Le second projet d'Anse Chaton dévoilé, l'affaire pourrait se poursuivre devant la justice
Economie

Le second projet d'Anse Chaton dévoilé, l'affaire pourrait se poursuivre devant la justice

Gérôme GUITTEAU ; g.guitteau@agmedias.fr
Projet Kaz Anse Chaton
Une esquisse de l'habitation du 58 avenue Pasteur imaginée par Joseph Tien-Liong pour son projet Kaz anse Châton. • DR

L'affaire de la bâtisse de l'Anse Chaton connaît un énième rebondissement avec le dévoilement du projet de Joseph Tien-Liong qui a été le concurrent malheureux de l'Appel à manifestation d’intérêt (AMI) de la Collectivité territoriale. Alain Eoche envisage de son côté des recours judiciaires.

Trente emplois, 115 couverts sur trois niveaux, 650 000 euros de travaux, un restaurant/bar ouvert de 7h30 à 2 heures du matin, un projet présenté sur 38 pages. Cela n'a pas été suffisant face au neuf pages dont quatre de photos et deux de devis du projet de restaurant “Chéri” d'Alain Eoche.
Les documents ont été révélés par notre confrère Guyaweb, ce matin. Les grincements de dents récurrents depuis la sortie sur les réseaux sociaux de Muriel Briquet, conseillère territoriale dans les rangs, encore de la majorité, en fin d'année, ne vont pas s'arrêter après la comparaison des deux projets.

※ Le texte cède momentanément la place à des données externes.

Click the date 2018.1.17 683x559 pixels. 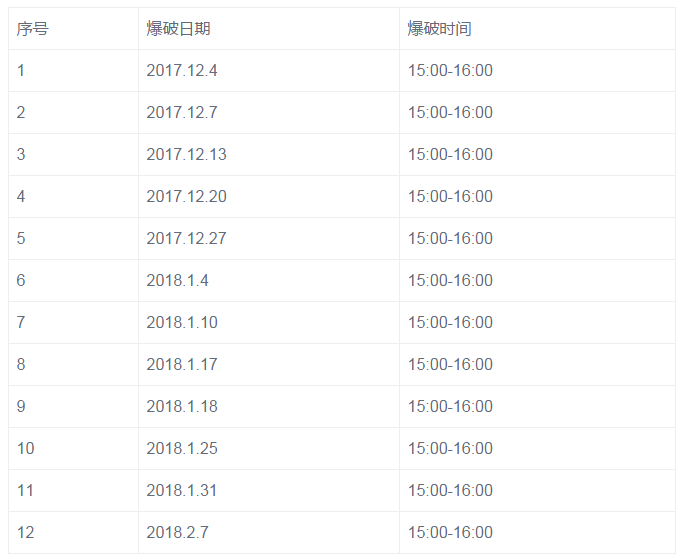tap(182, 365)
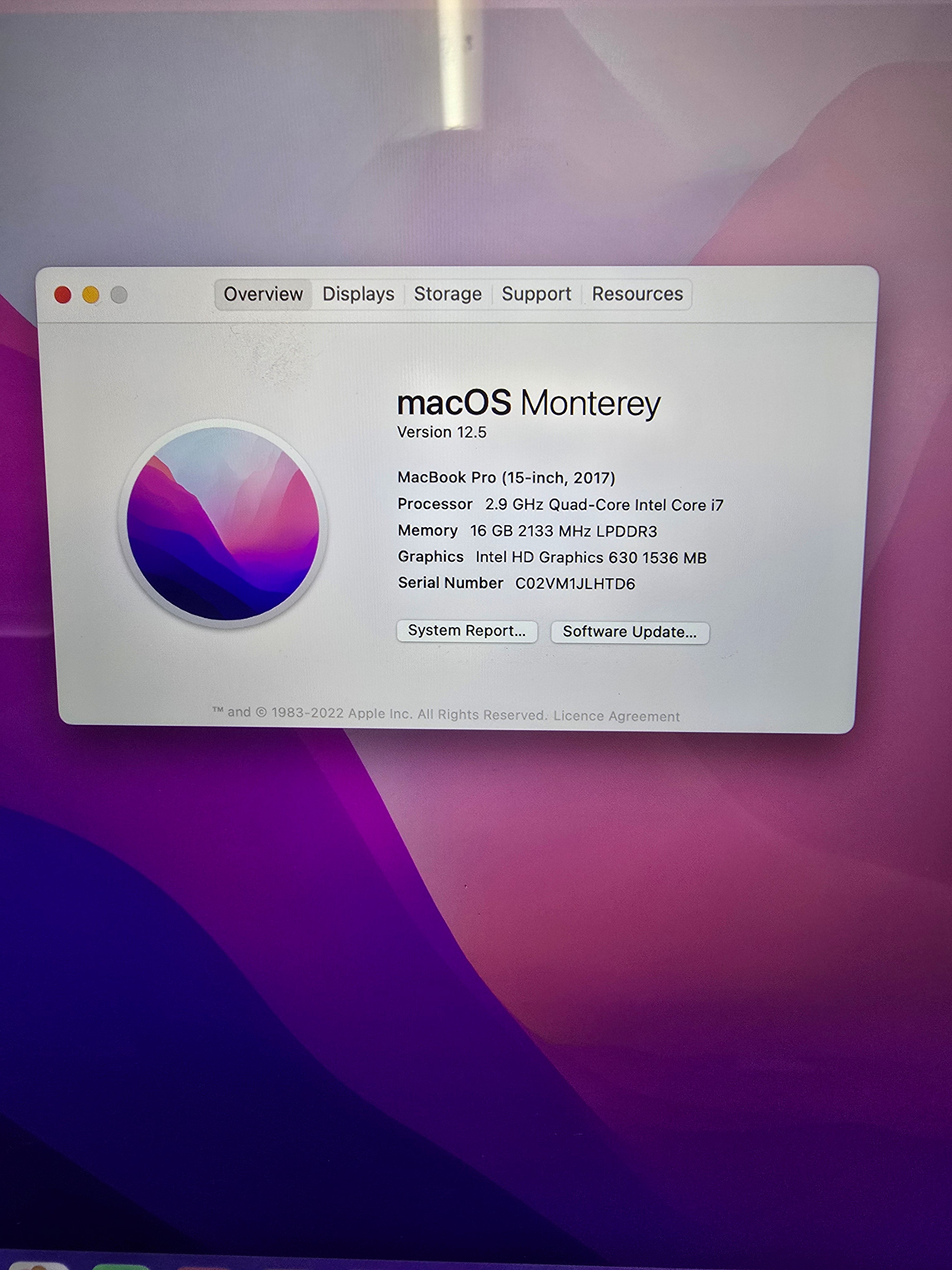
Task: Click the 2.9 GHz Quad-Core processor text
Action: coord(604,505)
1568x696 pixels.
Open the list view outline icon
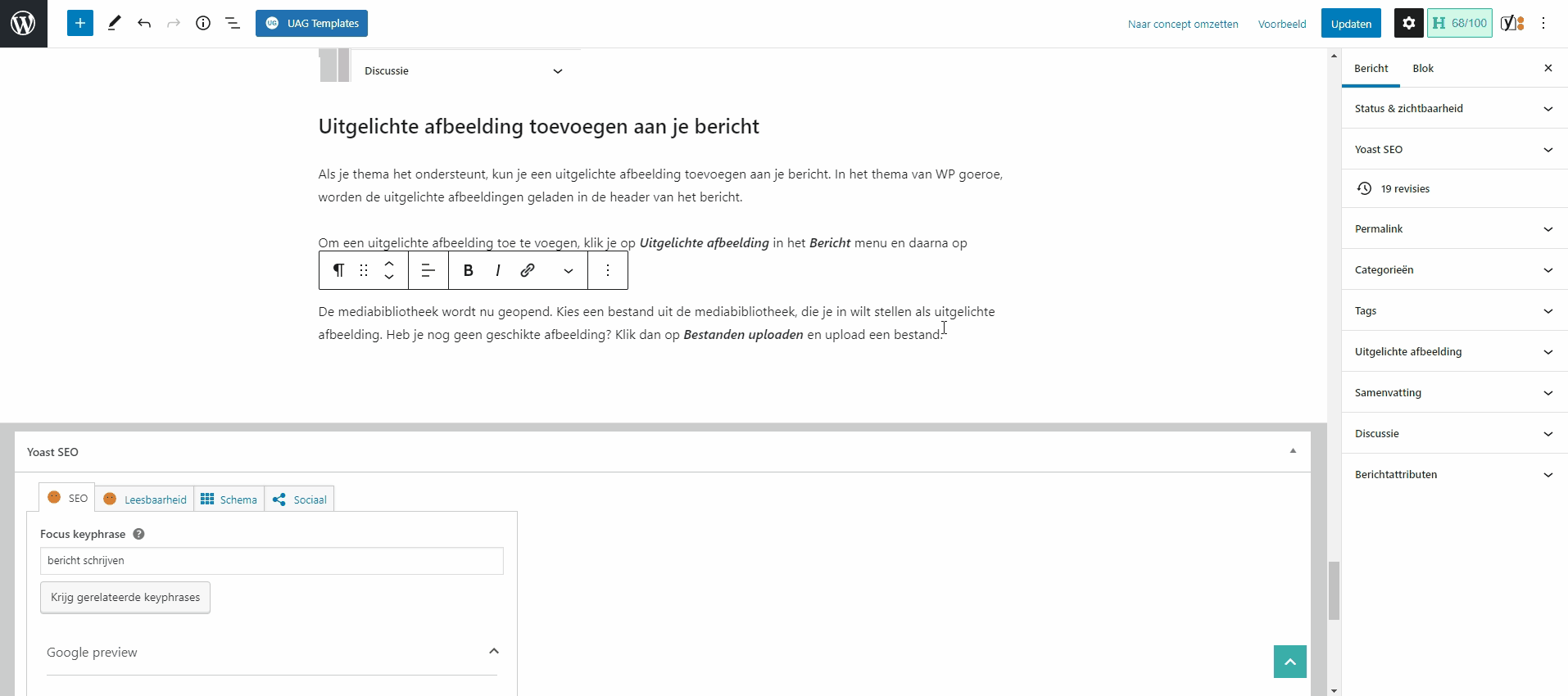click(x=233, y=24)
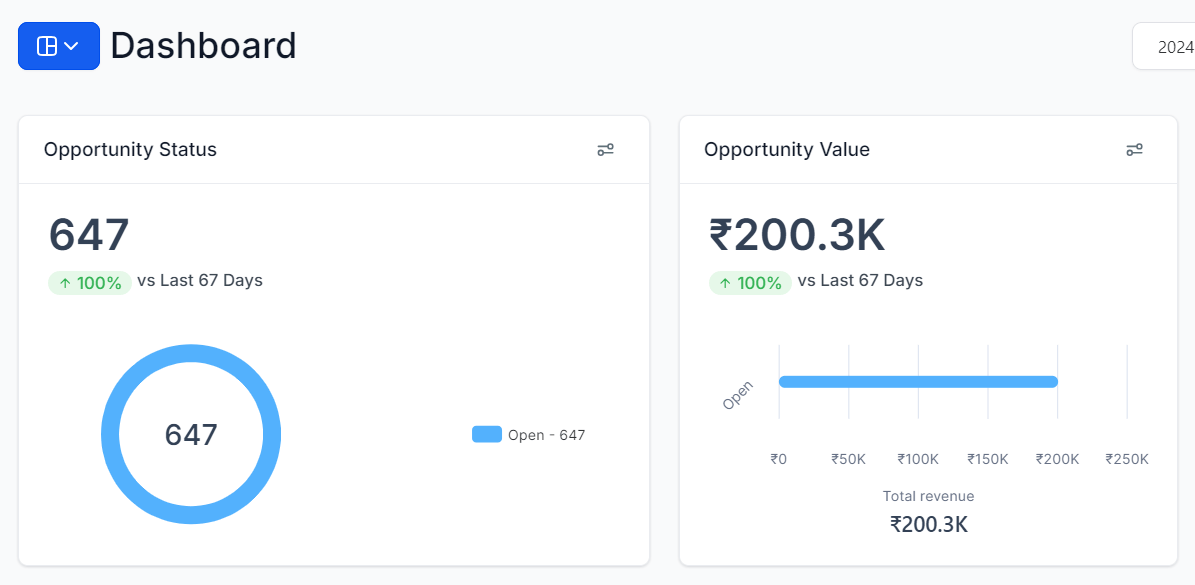Click the green up-arrow in Opportunity Status badge
This screenshot has height=585, width=1195.
[x=65, y=283]
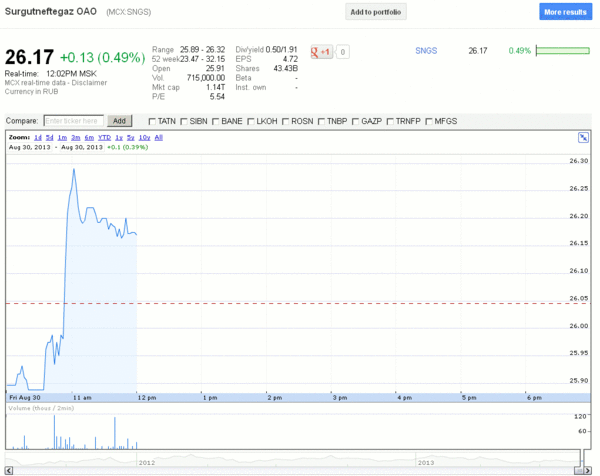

Le scandale dénoncé par l'ancienne polytechnicienne continue de produire des conséquences de plus en plus irréversible.

Une réhabilitation à 650 000 contre 139 652 euros

Les travaux de réhabilitation de l'ancienne demeure du directeur de la direction départementale de l'équipement (DDE) orchestrés, sans autorisation mais avec des courriers d'”attribution de la parcelle” de la CTG, par le restaurateur Alain Eoche sont spectaculaires et se montent à 139 652 euros d'après le devis qu'il a fourni au jury de l' AMI, et non 170 000 euros comme indiqué à France-Guyane. Ils ont permis de rendre visible cette demeure abandonnée aux squatteurs et au délabrement du temps.

Projet restaurant Chéri
La première page du dossier livré au jury de la CTG pour décider de l'appel à manifestation d'intérêts par l'EURL Araf, porteur du restaurant Chéri. • DR

Mais que dire du projet de Joseph Tien-Liong estimé à 650 000 euros ? Grande terrasse surplombée, aire de jeux pour les enfants, un bar, un restaurant, un espace d'exposition et de création... Il n'est pas dit que cette esquisse aurait été acceptée par l'autorité des bâtiments de France mais elle en impose... virtuellement.
Le jury, composé de seulement trois élus sans aucun de l'opposition : Chester Léonce, vice-président à l'aménagement du territoire, Sherly Alcin, déléguée à l'éducation à l'environnement et Christian Noko, délégué aux arts vivants, mentionne que le projet “Chéri” est un “dossier simple” alors que celui de la Kaz anse chaton de Joseph Tien-Liong reçoit la mention “élaborée”. Pourtant, le jury attribue l'AMI au premier.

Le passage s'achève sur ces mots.